* Набор заданий
1. Перепечатайте фрагмент текста о Писареве от «Экзамены он сдал» до «Москвы ехали вместе.» включительно.
2. Напишите, что идёт дальше в тексте о Писареве, начиная сразу после его последнего предложения.

====== Извлечённый текст ======

«А положение безвыходное. Сказать: „не хочу“ — неловко, да и весь разговор совсем не в таком тоне был веден. Признаться в том, что переводил машинально, признаться публично, при студентах, ведь это значит — дураком себя назвать. Нет! что будет, то будет! Все эти размышления промелькнули в моей голове чрезвычайно быстро, и я сказал, что извлечение будет сделано».
Экзамены он сдал отлично, а половина курса срезалась. Вот когда он уверовал в свои силы. К тому же Сухомлинов обласкал его — и не только на экзамене.
Они оказались соседями по вагону третьего класса в поезде, увозившем Писарева на каникулы, и до Москвы ехали вместе.
«Мы пробыли вместе 30 часов, и, по крайней мере, 10 часов были проведены в серьезных разговорах. Я с наивным восторгом объяснял… какую чудесную перемену произвел во мне один год, проведенный в университете, как перед моей мыслью открылись целые новые горизонты, и какие теперь у меня хорошие стремления».

====== Показанные строки ======

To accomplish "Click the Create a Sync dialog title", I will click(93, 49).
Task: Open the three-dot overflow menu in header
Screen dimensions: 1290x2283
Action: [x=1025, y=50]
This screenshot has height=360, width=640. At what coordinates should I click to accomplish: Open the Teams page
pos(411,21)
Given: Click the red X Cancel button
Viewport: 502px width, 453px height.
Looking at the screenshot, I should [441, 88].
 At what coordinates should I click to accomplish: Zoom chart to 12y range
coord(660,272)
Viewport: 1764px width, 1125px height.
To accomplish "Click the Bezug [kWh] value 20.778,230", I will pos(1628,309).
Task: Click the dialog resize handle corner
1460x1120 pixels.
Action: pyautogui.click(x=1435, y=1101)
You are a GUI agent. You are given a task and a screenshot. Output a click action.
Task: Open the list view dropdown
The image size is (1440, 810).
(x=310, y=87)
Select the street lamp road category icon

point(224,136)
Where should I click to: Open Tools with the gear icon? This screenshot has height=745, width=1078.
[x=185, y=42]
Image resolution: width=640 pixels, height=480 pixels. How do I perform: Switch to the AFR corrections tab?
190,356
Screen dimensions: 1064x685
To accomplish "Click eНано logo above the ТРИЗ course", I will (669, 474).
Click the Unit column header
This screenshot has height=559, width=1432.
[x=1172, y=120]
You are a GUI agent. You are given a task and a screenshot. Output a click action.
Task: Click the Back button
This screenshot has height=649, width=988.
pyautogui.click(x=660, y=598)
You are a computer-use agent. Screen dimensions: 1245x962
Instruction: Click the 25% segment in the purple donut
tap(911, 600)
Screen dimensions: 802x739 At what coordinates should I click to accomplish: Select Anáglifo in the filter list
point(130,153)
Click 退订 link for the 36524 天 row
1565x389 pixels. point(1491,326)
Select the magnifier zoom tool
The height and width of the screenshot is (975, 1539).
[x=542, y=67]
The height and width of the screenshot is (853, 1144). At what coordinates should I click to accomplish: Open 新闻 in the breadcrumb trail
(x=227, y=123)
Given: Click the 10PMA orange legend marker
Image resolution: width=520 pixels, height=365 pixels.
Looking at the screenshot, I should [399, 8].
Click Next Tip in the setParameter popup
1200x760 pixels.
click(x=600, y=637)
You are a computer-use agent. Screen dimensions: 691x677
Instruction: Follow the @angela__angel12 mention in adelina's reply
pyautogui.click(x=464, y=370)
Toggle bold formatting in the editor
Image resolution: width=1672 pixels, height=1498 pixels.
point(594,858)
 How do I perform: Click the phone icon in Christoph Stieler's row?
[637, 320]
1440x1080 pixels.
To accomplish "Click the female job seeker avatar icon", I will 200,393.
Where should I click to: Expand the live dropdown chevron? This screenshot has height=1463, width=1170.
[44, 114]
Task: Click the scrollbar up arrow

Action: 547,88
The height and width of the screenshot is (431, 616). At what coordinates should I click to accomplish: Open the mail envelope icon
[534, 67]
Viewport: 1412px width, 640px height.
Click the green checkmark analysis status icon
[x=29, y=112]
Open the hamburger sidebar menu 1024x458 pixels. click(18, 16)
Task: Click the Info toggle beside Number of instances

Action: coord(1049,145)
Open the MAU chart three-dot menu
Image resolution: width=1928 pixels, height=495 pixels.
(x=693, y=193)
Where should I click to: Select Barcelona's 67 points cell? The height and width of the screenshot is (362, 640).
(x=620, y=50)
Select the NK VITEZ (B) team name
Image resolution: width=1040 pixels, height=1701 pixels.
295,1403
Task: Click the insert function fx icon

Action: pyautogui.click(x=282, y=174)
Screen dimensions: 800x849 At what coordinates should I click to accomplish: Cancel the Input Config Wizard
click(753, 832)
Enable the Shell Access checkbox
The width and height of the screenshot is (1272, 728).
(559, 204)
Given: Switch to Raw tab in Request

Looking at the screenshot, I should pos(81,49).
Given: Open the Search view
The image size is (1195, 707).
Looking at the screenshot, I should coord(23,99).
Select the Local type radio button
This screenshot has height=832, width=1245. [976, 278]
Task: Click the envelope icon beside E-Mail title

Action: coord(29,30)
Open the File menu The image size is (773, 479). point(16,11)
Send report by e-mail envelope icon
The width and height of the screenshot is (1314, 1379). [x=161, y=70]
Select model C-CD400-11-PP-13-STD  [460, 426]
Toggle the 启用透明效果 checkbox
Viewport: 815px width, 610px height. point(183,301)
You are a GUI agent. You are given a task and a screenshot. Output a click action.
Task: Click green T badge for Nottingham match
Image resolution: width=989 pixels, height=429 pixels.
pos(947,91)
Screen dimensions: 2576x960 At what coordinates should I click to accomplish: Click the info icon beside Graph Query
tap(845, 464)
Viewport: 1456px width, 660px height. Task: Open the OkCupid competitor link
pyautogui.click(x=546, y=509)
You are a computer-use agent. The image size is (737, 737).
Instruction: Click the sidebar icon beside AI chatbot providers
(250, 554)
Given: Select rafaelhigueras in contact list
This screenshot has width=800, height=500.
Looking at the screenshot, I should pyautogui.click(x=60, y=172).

======

* Ответы по порядку
1.
Экзамены он сдал отлично, а половина курса срезалась. Вот когда он уверовал в свои силы. К тому же Сухомлинов обласкал его — и не только на экзамене.
Они оказались соседями по вагону третьего класса в поезде, увозившем Писарева на каникулы, и до Москвы ехали вместе.

2.
Это написано спустя пять лет, когда в нашем герое уже обнаружилась поразительная черта — беспощадное, насмешливое отношение к своему прошлому. Не к одной какой-нибудь полосе, а вообще к любому прошедшему моменту собственной жизни. Как будто, просыпаясь утром, он каждый раз начинал новую жизнь, — а вчера думал, действовал и говорил не он, а другой Писарев, гораздо глупее сегодняшнего.
Вот почему в шестьдесят третьем году он пересказывает содержание этого дорожного разговора с иронией и обидой:
«Человек рассудительный и неспособный удовлетворяться пылкими речами тотчас спросил бы у меня, в чем именно состоит перемена, какие горизонты и к чему клонятся стремления. При таком вопросе с меня поневоле соскочил бы хмель, и, может быть, за пароксизмом восторга последовал бы пароксизм уныния: пришлось бы вдруг сознаться, что все упоение произведено какою-нибудь дюжиною слов и что, кроме этих слов да профессорских записок, не воспоследовало никакого умственного приобретения. Но… все мои восторги были приняты за доказательства развитости, болтовня моя о науке сошла за чистую монету, и мой собеседник пресерьезно посоветовал мне заняться специально теориею или философией языка».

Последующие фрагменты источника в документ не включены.